マインド・仕事術

時間管理マトリックスとは? ──『7つの習慣』が説く成果・成長に導く時間の使い方を解説!

時間管理マトリックスとは、フランクリン・R・コヴィー博士による世界一売れたビジネス書『7つの習慣の中で提唱された時間管理の考え方です。コヴィー博士は従来の時間管理・タスク管理の考え方は根本的に間違っていると主張し、新たな考え方の基礎としてこの時間管理マトリックスを考案しました。

【ポイント】
従来は、いかに「効率的」にタスクやスケジュールをこなせるかが時間管理・タスク管理の命題でした。しかし時間管理マトリックスは「効率」ではなく「効果性」を重んじています本当に重要なことは何なのか、真の成功や大きな成果につながることは何なのかを見極めること、そしてそれ以外のことに使うリソースを減らすことが重要だとコヴィー博士は考えたのです。

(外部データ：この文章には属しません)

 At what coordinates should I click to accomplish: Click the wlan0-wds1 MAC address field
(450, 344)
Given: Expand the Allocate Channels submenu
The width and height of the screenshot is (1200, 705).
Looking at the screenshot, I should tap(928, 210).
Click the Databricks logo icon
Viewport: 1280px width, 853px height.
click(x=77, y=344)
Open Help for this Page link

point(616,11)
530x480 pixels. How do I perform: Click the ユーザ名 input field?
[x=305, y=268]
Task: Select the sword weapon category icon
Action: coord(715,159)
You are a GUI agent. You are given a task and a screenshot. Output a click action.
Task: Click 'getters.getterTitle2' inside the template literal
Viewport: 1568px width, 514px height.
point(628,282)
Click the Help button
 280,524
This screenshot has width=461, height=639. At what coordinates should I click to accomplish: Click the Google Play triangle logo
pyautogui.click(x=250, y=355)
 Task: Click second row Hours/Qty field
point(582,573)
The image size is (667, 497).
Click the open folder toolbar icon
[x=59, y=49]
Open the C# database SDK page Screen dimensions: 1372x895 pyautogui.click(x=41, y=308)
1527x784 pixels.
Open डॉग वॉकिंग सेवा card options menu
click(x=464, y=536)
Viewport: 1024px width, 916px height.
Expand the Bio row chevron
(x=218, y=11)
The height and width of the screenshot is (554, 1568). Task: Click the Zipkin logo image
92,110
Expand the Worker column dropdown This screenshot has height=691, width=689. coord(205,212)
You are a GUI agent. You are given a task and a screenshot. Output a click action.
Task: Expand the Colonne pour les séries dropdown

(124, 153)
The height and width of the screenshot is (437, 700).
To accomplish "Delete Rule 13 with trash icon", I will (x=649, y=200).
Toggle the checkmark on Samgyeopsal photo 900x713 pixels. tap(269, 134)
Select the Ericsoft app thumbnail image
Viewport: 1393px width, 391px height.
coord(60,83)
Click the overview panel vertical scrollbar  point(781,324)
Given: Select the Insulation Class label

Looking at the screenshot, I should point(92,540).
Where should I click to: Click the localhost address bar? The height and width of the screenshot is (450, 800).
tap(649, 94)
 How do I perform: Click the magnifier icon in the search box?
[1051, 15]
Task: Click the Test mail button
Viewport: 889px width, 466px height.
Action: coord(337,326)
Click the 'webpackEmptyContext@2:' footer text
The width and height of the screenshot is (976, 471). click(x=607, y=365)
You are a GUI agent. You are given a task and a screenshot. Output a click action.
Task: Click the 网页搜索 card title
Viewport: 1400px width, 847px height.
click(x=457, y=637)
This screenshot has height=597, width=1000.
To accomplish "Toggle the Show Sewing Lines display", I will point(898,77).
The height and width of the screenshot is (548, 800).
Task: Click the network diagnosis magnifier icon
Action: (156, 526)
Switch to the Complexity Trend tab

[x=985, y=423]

時間管理マトリックスの考え方を理解して使いこなせるようになれば、自分の能力・才能を最大限発揮して大きな成果が望めるだけでなく、大切な人を大切にしたり、社内での信頼関係を築いたりといった「人間関係」の課題まで解決できます

そんな時間管理マトリックスの考え方やその本質に迫っていきます。

目次
  1. 時間管理マトリックスとは? ── 緊急度と重要度によるタスク管理術
  2. 時間管理マトリックスの「4つの象限」 ── 「緊急度・重要度」とは?
  3. 第II領域に注力して成果を上げるには? ── 時間管理マトリックス活用の重要ポイント
  4. 時間管理のマトリックスを使いこなすには? ── コヴィー博士が提唱する時間管理のやり方と時間管理ツール
  5. 【まとめ】時間管理のマトリックスで「本当に重要なこと」だけに集中しよう!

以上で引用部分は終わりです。